Go library that provides fuzzy string matching optimized for filenames and code symbols in the style of Sublime Text, VSCode, IntelliJ IDEA et al.

gopher looking for stuff gopher found stuff

fuzzy

Build Status Documentation

Go library that provides fuzzy string matching optimized for filenames and code symbols in the style of Sublime Text, VSCode, IntelliJ IDEA et al. This library is external dependency-free. It only depends on the Go standard library.

Features

  • Intuitive matching. Results are returned in descending order of match quality. Quality is determined by:

    • The first character in the pattern matches the first character in the match string.
    • The matched character is camel cased.
    • The matched character follows a separator such as an underscore character.
    • The matched character is adjacent to a previous match.
  • Speed. Matches are returned in milliseconds. It's perfect for interactive search boxes.

  • The positions of matches are returned. Allows you to highlight matching characters.

  • Unicode aware.

Demo

Here is a demo of matching various patterns against ~16K files from the Unreal Engine 4 codebase.

demo

You can run the demo yourself like so:

cd _example/
go get github.com/jroimartin/gocui
go run main.go

Usage

The following example prints out matches with the matched chars in bold.

package main

import (
	"fmt"

	"github.com/sahilm/fuzzy"
)

func main() {
	const bold = "\033[1m%s\033[0m"
	pattern := "mnr"
	data := []string{"game.cpp", "moduleNameResolver.ts", "my name is_Ramsey"}

	matches := fuzzy.Find(pattern, data)

	for _, match := range matches {
		for i := 0; i < len(match.Str); i++ {
			if contains(i, match.MatchedIndexes) {
				fmt.Print(fmt.Sprintf(bold, string(match.Str[i])))
			} else {
				fmt.Print(string(match.Str[i]))
			}
		}
		fmt.Println()
	}
}

func contains(needle int, haystack []int) bool {
	for _, i := range haystack {
		if needle == i {
			return true
		}
	}
	return false
}

If the data you want to match isn't a slice of strings, you can use FindFrom by implementing the provided Source interface. Here's an example:

package main

import (
	"fmt"

	"github.com/sahilm/fuzzy"
)

type employee struct {
	name string
	age  int
}

type employees []employee

func (e employees) String(i int) string {
	return e[i].name
}

func (e employees) Len() int {
	return len(e)
}

func main() {
	emps := employees{
		{
			name: "Alice",
			age:  45,
		},
		{
			name: "Bob",
			age:  35,
		},
		{
			name: "Allie",
			age:  35,
		},
	}
	results := fuzzy.FindFrom("al", emps)
	for _, r := range results {
		fmt.Println(emps[r.Index])
	}
}

Check out the godoc for detailed documentation.

Installation

go get github.com/sahilm/fuzzy or use your favorite dependency management tool.

Speed

Here are a few benchmark results on a normal laptop.

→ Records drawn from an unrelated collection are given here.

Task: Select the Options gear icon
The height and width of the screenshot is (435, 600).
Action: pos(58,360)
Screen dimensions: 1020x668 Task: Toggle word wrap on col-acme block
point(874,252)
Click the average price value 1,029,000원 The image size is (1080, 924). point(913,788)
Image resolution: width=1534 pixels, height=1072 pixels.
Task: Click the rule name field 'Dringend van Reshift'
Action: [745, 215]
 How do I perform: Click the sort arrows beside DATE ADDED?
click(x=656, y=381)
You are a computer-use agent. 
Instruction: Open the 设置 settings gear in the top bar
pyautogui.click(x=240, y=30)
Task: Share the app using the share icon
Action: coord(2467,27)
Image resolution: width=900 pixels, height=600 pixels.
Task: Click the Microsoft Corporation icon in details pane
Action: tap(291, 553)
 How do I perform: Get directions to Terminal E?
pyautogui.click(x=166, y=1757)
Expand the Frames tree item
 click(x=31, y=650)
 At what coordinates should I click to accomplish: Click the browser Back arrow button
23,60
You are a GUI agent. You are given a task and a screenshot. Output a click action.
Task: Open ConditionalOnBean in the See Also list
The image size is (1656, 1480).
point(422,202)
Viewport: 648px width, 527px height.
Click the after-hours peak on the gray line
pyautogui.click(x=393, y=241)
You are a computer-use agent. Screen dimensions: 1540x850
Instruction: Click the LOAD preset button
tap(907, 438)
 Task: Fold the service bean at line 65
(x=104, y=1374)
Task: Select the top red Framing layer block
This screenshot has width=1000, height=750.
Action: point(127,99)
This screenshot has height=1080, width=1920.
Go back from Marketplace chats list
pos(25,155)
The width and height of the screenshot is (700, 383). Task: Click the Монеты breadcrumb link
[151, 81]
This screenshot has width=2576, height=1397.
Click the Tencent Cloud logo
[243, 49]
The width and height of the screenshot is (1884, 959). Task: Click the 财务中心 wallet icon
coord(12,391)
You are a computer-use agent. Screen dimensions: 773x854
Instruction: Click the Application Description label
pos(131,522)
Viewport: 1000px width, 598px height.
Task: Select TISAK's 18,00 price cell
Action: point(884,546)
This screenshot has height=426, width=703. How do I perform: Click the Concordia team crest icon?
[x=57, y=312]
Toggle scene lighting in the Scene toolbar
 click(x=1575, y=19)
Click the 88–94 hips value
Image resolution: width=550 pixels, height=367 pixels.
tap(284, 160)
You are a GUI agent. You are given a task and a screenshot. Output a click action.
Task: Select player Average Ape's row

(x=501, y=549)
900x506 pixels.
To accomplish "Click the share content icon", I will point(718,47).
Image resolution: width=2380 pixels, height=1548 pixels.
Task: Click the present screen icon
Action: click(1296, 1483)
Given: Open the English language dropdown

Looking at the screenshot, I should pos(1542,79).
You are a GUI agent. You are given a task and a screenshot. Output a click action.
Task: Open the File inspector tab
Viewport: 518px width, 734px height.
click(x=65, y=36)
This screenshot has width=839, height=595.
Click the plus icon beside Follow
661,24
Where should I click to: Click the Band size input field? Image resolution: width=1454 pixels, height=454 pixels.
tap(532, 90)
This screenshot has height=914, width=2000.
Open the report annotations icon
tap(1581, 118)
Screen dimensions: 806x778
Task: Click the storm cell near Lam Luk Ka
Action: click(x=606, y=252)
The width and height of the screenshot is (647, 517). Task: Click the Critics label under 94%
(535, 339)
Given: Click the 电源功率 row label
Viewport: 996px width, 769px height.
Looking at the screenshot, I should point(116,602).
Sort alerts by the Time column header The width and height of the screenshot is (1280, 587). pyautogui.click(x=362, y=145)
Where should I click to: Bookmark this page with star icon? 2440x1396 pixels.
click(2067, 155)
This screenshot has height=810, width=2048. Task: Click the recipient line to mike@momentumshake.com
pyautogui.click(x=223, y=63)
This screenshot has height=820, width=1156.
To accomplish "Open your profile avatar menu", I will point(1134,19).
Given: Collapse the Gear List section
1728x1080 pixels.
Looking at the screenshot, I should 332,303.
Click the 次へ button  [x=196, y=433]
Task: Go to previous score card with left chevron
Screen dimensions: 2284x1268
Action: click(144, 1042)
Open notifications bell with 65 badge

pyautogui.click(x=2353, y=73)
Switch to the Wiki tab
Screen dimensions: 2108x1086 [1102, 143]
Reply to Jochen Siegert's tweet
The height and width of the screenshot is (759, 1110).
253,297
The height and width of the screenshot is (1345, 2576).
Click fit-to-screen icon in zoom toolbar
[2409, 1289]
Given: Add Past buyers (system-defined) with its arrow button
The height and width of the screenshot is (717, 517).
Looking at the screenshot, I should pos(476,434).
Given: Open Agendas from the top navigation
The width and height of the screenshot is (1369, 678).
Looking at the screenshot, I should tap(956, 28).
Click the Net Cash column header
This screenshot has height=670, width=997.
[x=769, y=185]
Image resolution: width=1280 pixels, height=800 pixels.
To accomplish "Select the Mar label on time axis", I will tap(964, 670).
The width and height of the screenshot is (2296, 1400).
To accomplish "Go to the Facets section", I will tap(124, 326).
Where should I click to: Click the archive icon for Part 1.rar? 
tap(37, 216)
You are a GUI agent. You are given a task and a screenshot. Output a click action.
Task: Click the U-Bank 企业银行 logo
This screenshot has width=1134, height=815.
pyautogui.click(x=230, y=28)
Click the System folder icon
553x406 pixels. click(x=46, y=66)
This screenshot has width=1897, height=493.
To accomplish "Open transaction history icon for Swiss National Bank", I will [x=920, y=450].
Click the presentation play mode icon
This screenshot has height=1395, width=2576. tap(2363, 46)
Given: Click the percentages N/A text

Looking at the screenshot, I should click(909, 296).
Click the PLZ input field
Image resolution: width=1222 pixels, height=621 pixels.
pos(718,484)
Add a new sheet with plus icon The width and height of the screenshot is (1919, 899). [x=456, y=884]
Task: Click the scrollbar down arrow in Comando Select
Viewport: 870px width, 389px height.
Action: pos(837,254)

BenchmarkFind/with_unreal_4_(~16K_files)-4         	     100	  12915315 ns/op
BenchmarkFind/with_linux_kernel_(~60K_files)-4     	      50	  30885038 ns/op

Matching a pattern against ~60K files from the Linux kernel takes about 30ms.

Contributing

Everyone is welcome to contribute. Please send me a pull request or file an issue. I promise to respond promptly.

Credits

  • @ericpauley & @lunixbochs contributed Unicode awareness and various performance optimisations.

  • The algorithm is based of the awesome work of forrestthewoods. See this blog post for details of the algorithm.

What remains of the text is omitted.